## Текст для чтения

'''

Безусловно, на десять летчиков первой эскадрильи пять Героев — это, так сказать, больше, чем норма. Но война шла четыре года, и эскадрилья несколько раз пополнялась летчиками. И не только пополнялась... Эх, если бы все были живы! Сколько было бы в нашей эскадрилье Героев!
Помню, перед войной мы, молодые лейтенанты, жили в казарме.
Портреты Героев Советского Союза были здесь на самом почетном месте. Смотрел я на них и думал: необыкновенные люди! Мне никогда и в голову не приходило представить себя рядом с ними.
В нашем сознании не всегда укладывается то, что уже произошло: событие нужно осмыслить. Вот и мы, молодые лейтенанты, получив высокие награды, никак не могли к ним привыкнуть. И не то чтобы выпячивали грудь колесом, а наоборот — стали стараться не попадать в гущу людей, особенно туда, где смотрят на награды с восхищением. Многие мои товарищи, получив ордена, стали буквально неузнаваемыми, у них появилась застенчивость, не свойственная им раньше. Мы стали думать, а как же себя вести в той или иной обстановке. В общем, старались делать все как можно лучше. Теперь-то могу откровенно оценить: и летать стал красивее. На партийных, на комсомольских собраниях мы не раз говорили на эту тему.
А потом стали гвардейцами... О, как мы дорожили тем, что завоевано кровью! Ничто никогда и нигде не может быть выше боевых наград.

'''

## Набор данных
'''

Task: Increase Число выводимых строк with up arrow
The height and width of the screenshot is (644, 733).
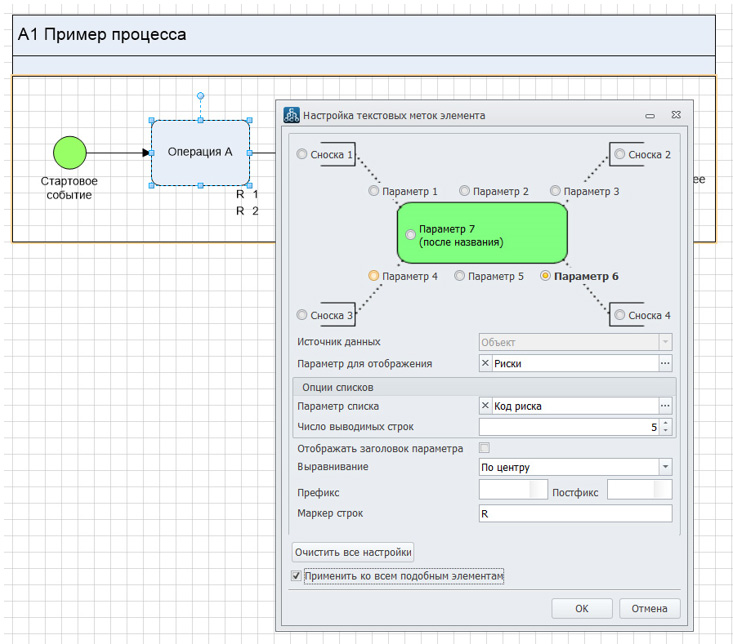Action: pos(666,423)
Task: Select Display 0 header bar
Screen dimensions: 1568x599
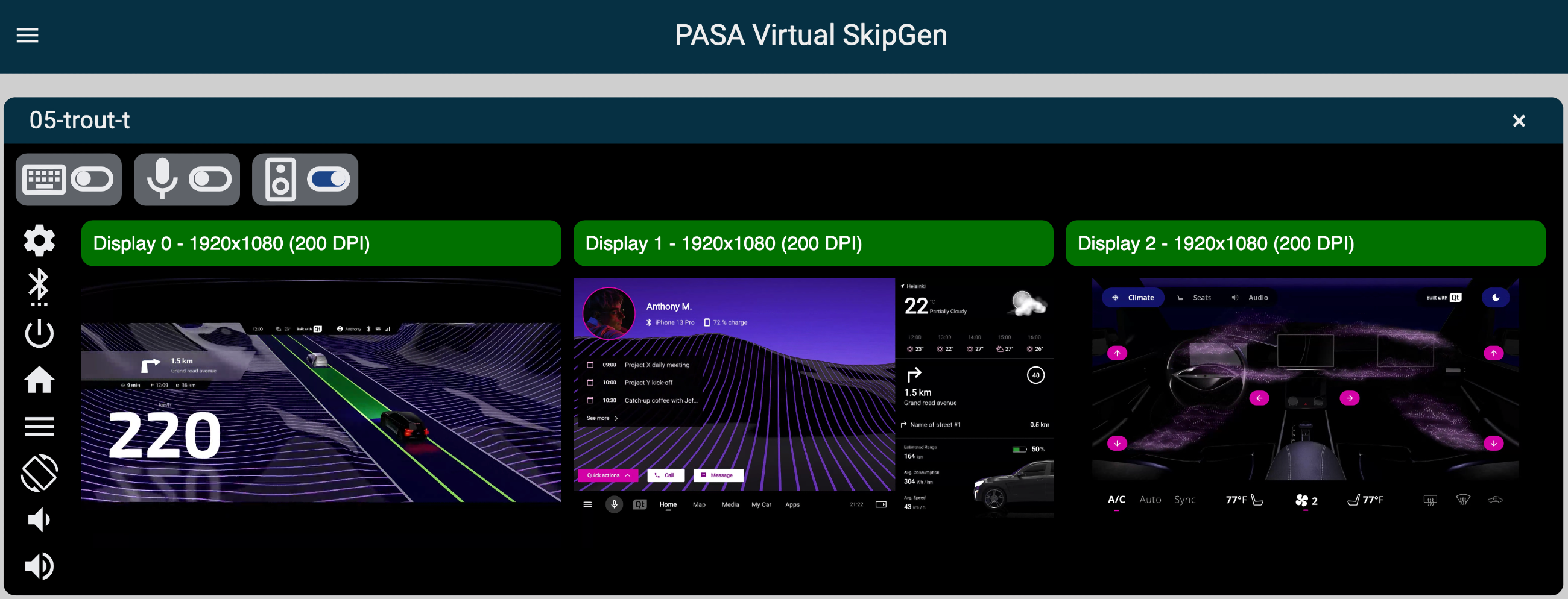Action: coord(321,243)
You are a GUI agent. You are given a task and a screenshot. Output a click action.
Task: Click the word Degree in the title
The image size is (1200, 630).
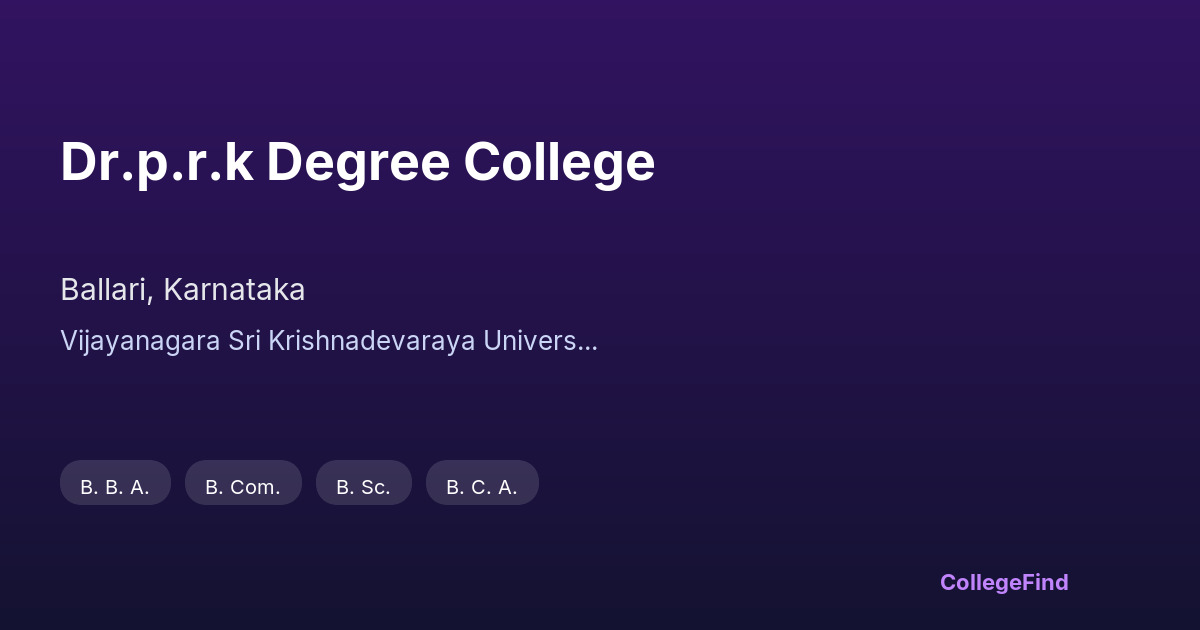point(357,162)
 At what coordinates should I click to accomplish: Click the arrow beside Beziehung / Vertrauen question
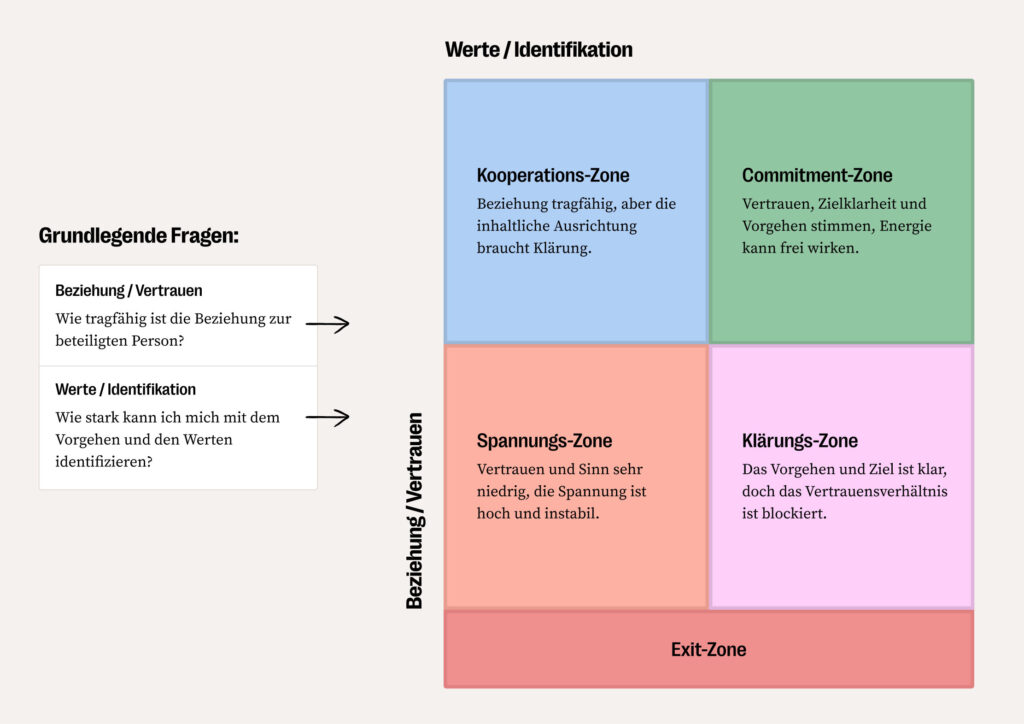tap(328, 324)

'''

## Задания для выполнения
a - Сколько Героев приходилось на десять летчиков первой эскадрильи, согласно отрывку о летчиках эскадрильи?
b - Замените «Героев» на «орденоносцев» в отрывке о летчиках эскадрильи и запишите всё, начиная со слов «Безусловно, на десять» и до слов «нашей эскадрилье Героев!».
c - Продолжите отрывок о летчиках эскадрильи после его последнего предложения.

## Ответы к заданиям
a - Пять Героев.

b -
Безусловно, на десять летчиков первой эскадрильи пять орденоносцев — это, так сказать, больше, чем норма. Но война шла четыре года, и эскадрилья несколько раз пополнялась летчиками. И не только пополнялась... Эх, если бы все были живы! Сколько было бы в нашей эскадрилье орденоносцев!

c -
Государственные награды не разбаловали нас. Наоборот, мы еще злее били врага. И опять не осталось незамеченным. Конец 1942 года, новые успехи на фронте, новые награды.
В это время командование предложило мне поехать в академию на учебу. Категорически отказался, решил воевать до самого последнего дня войны. Потом можно будет сесть за парту. А пока — за штурвал самолета. Так, и только так! Не иначе. Забегая наперед, скажу: изо всех 311 боевых вылетов 186 совершил уже после присвоения мне звания дважды Героя Советского Союза.
Учиться у всех, брать пример с опытных старших товарищей — всегда было моим правилом.
Многому я научился у начальника политотдела нашей дивизии полковника С. Я. Федорова. В самые трудные моменты он был рядом. Никогда не произносил зажигательных речей, а просто в качестве рядового штурмана летел вместе с нами на боевое задание. И этого было достаточно. Все в эскадрилье знали — с нами летит комиссар.
Полковник Федоров летал в бой, рисковал жизнью, хотя мог по своему служебному положению этого и не делать. Начальник политотдела понимал нас, рядовых солдат войны, и мы понимали его — раз он летит с нами, то это неспроста. Значит, трудно, сложно и одновременно очень важно то, что мы выполняем. Значит, надо добиться успеха во что бы то ни стало...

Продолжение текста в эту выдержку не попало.